Collected data
☆ ☆ ☆ ☆

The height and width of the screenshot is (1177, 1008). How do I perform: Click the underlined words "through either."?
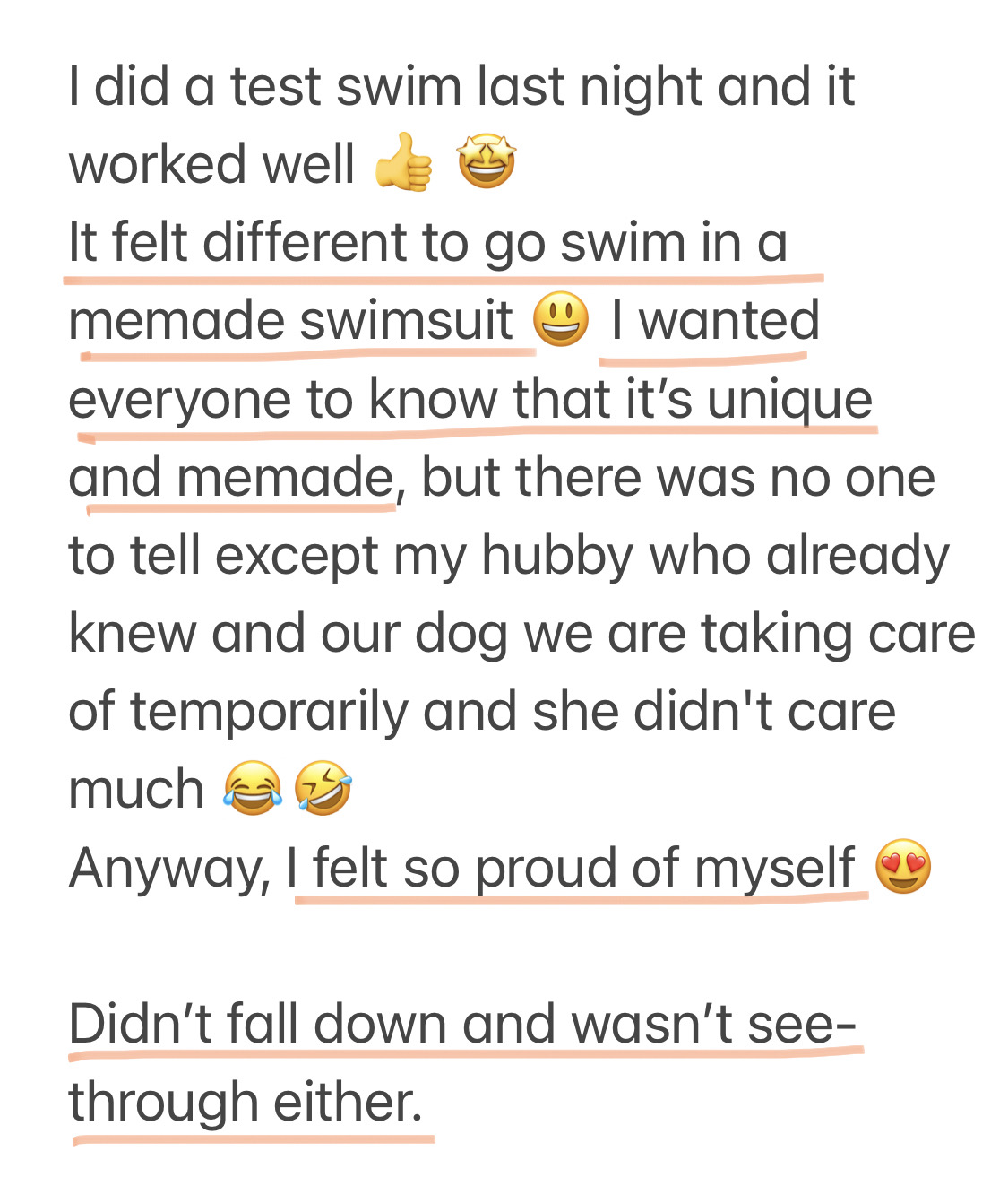point(245,1102)
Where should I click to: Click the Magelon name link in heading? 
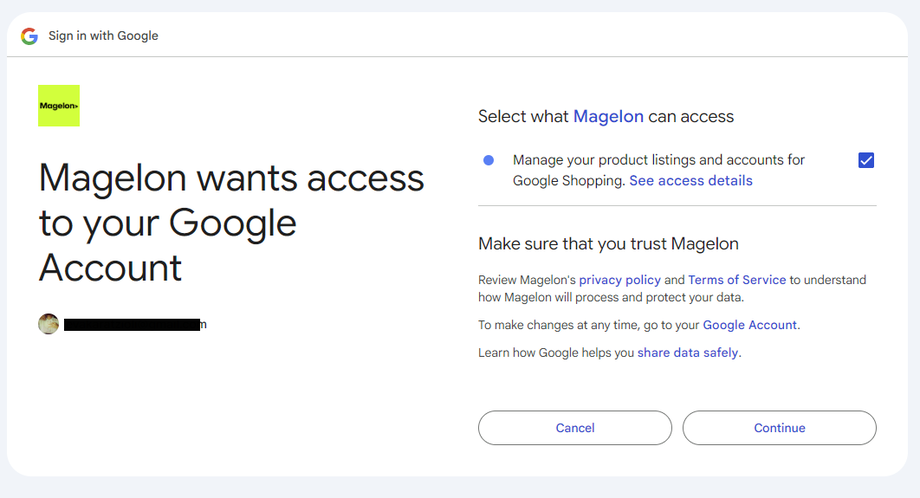point(608,116)
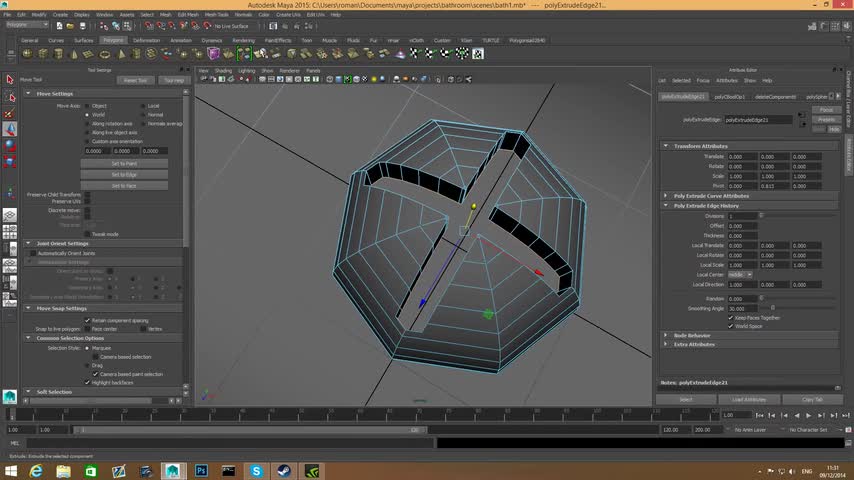Image resolution: width=854 pixels, height=480 pixels.
Task: Click the Set to Edge button
Action: point(124,174)
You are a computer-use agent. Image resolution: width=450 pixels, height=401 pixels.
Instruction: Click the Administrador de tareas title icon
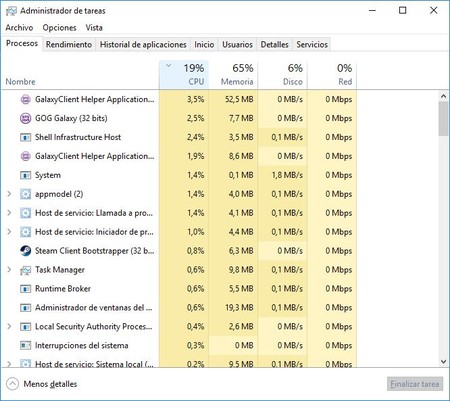tap(11, 11)
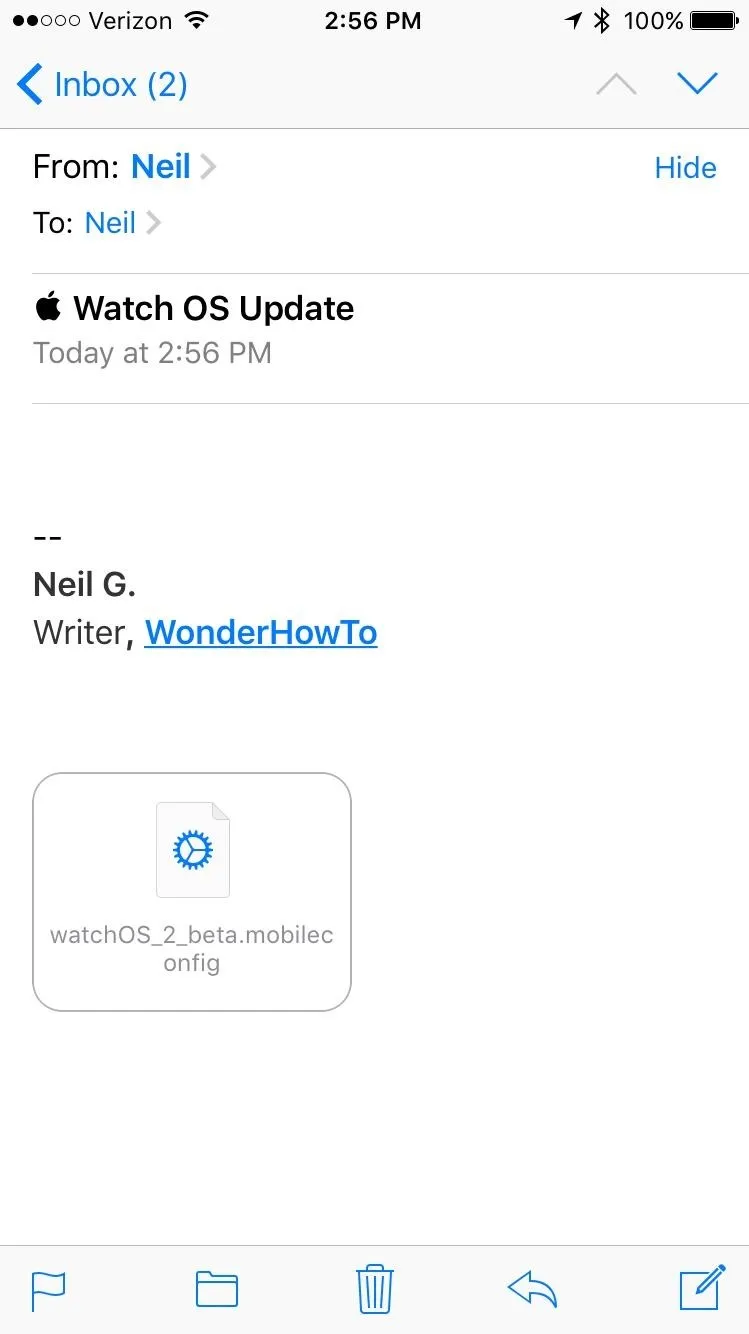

☆ ☆ ☆ ☆

■ **What you will do**:
Pictures do not go in the copy; print every entry exactly as it stands.

■ **Problem solution**:
The height and width of the screenshot is (1177, 1008). How do I perform: Click the underlined words "through either."?
point(245,1102)
Where should I click to: Click the Magelon name link in heading? 
point(608,116)
Image resolution: width=854 pixels, height=480 pixels.
Task: Click the Set to Edge button
Action: point(124,174)
You are a computer-use agent. Image resolution: width=450 pixels, height=401 pixels.
Instruction: Click the Administrador de tareas title icon
tap(11, 11)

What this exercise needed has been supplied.